(Set of tasks):
(A) Determine whether each of the following statements agrees with the passage on FM bandwidth below: (i) analog monaural audio occupies 15 kHz of the modulation bandwidth; (ii) RBDS is centered at 53 kHz; (iii) stations are expected to drop analog audio in the near future. For each, answer yes or no and quote the words of the passage that decide it.
(B) From the passage on FM bandwidth below, write out the part that opens with the words "Currently, FM stations" and closes with "for in-house telemetry.", inclusive.

┌─ Quoted passage

Currently, FM stations in the United States and Canada are licensed to carry 130 kilohertz of audio modulation bandwidth, requiring approximately 260 kilohertz of RF spectrum. Only 15 kHz of the modulation bandwidth is used by analog Monaural audio. Analog stereo uses 53 kHz of space, and RBDS is centered at 57 kHz. The "remainder" is currently available for other services, including rental for secondary broadcast services, paging and datacasting, radio reading service, or as a transmitter-studio link for in-house telemetry.

In regular hybrid mode, a station has its full ± 130 kHz of analog bandwidth, and adds an extra ± 70 kHz for its digital signals, thus taking a full 397 kHz of width. In extended hybrid mode, the bandwidth of the FM signal is reduced to make way for additional OFDM carriers carrying more data. Because of this, FM stations may have to discontinue existing subcarrier services (usually at 92 kHz and 67 kHz) in order to carry extended HD Radio, though such services can be restored through use of the digital subchannels that are then made available. Eventually stations could elect to drop the analog audio completely and go all-digital. However, considering that there are billions of existing analog-only receivers, this is not expected to happen for a very long time, if ever.

└─
┌─ Dataset

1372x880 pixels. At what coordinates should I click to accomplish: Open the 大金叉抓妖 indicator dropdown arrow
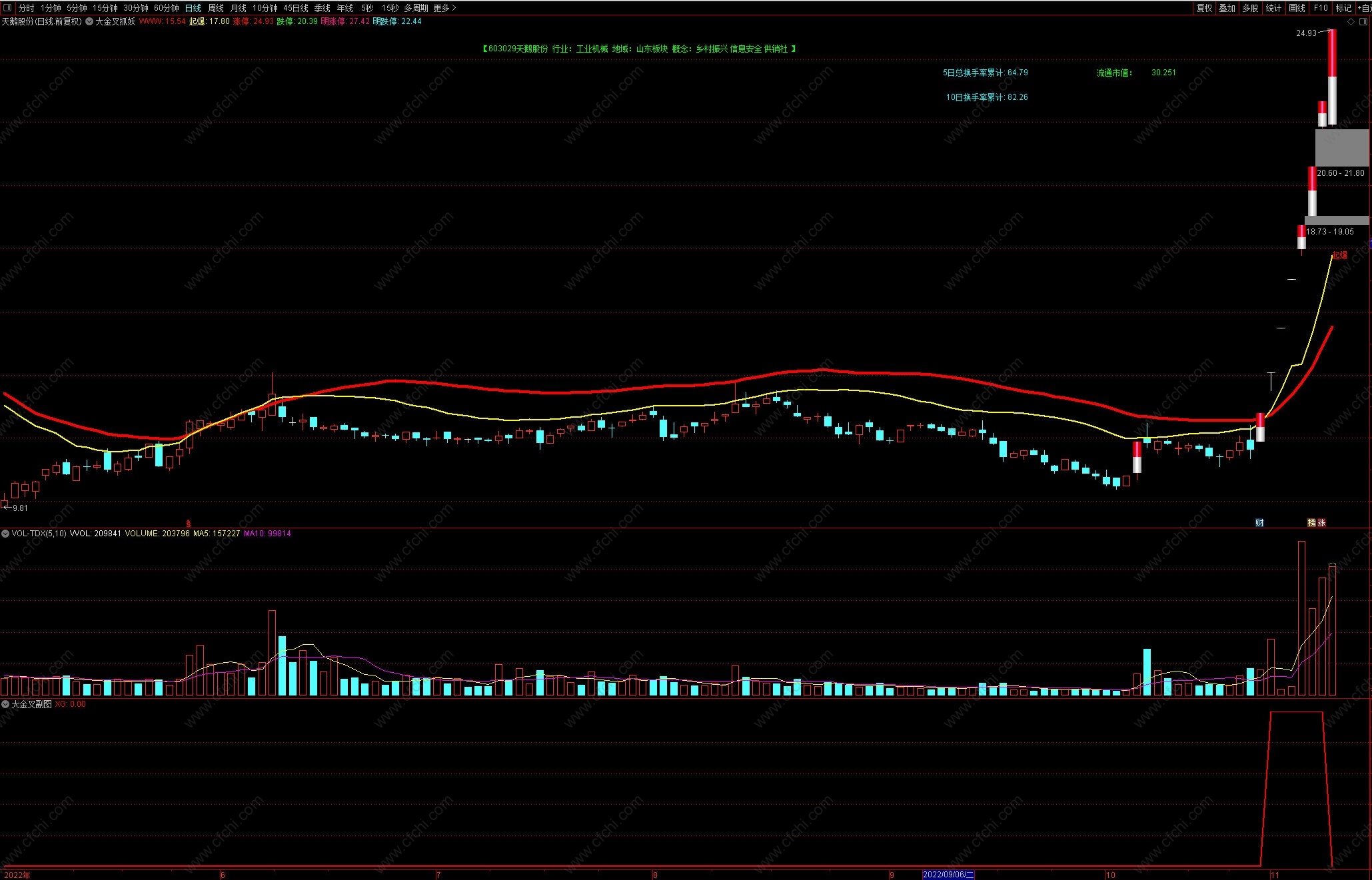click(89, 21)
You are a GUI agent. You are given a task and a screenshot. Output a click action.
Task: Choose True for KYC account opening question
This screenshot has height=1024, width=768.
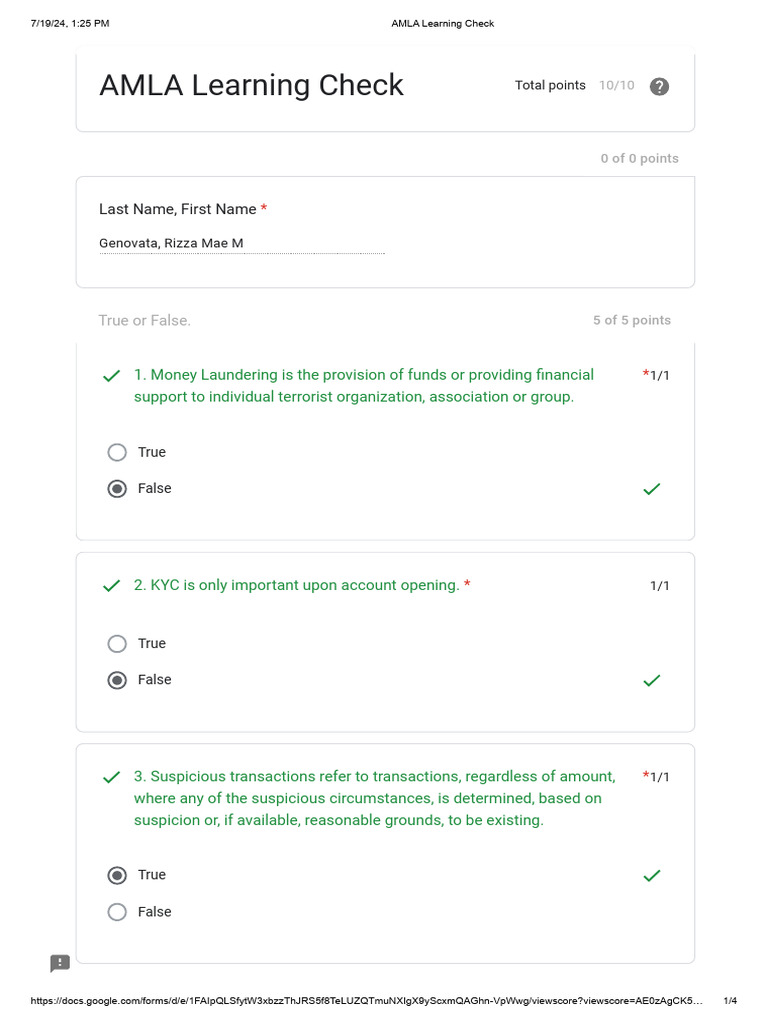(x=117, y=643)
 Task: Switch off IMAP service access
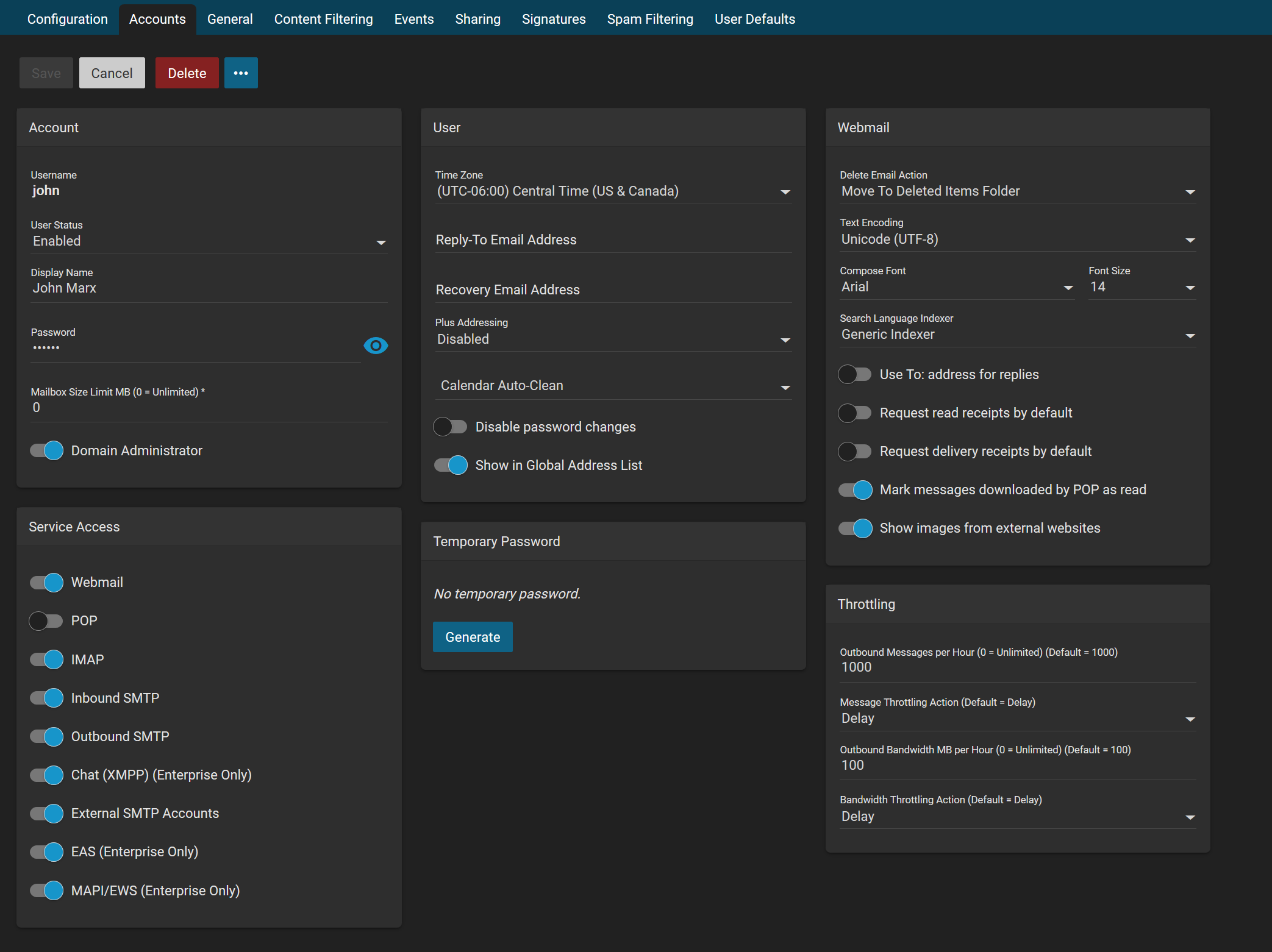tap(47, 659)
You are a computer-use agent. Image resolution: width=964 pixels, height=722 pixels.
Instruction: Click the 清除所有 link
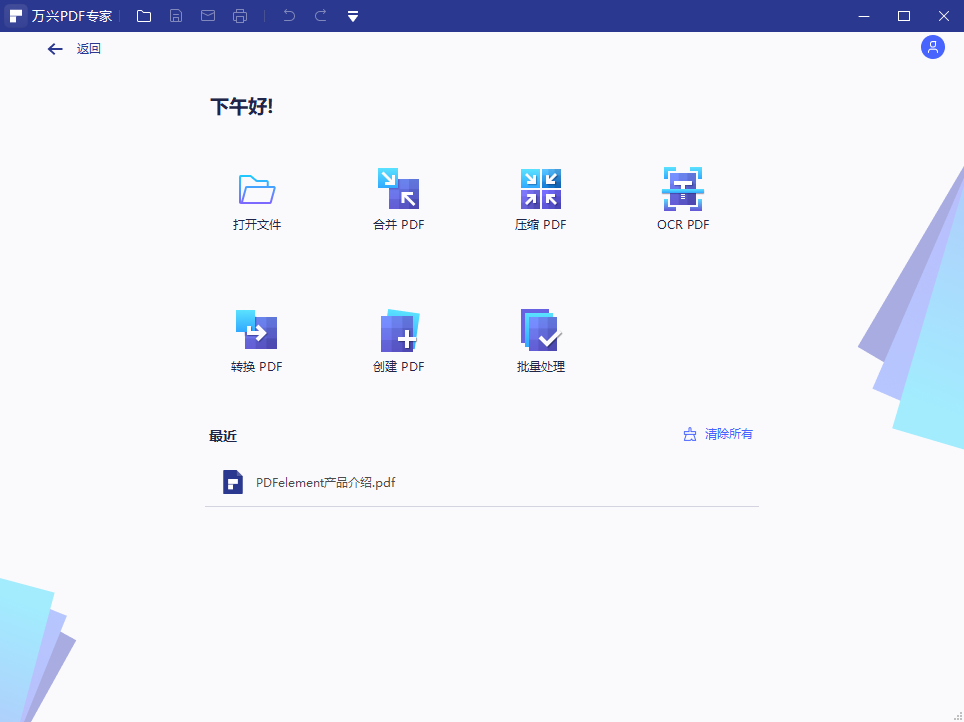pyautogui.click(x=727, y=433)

└─

(Answers in order):
(A)
(i) Yes: "Only 15 kHz of the modulation bandwidth is used by analog Monaural audio."
(ii) No: "RBDS is centered at 57 kHz."
(iii) No: "this is not expected to happen for a very long time, if ever."

(B)
Currently, FM stations in the United States and Canada are licensed to carry 130 kilohertz of audio modulation bandwidth, requiring approximately 260 kilohertz of RF spectrum. Only 15 kHz of the modulation bandwidth is used by analog Monaural audio. Analog stereo uses 53 kHz of space, and RBDS is centered at 57 kHz. The "remainder" is currently available for other services, including rental for secondary broadcast services, paging and datacasting, radio reading service, or as a transmitter-studio link for in-house telemetry.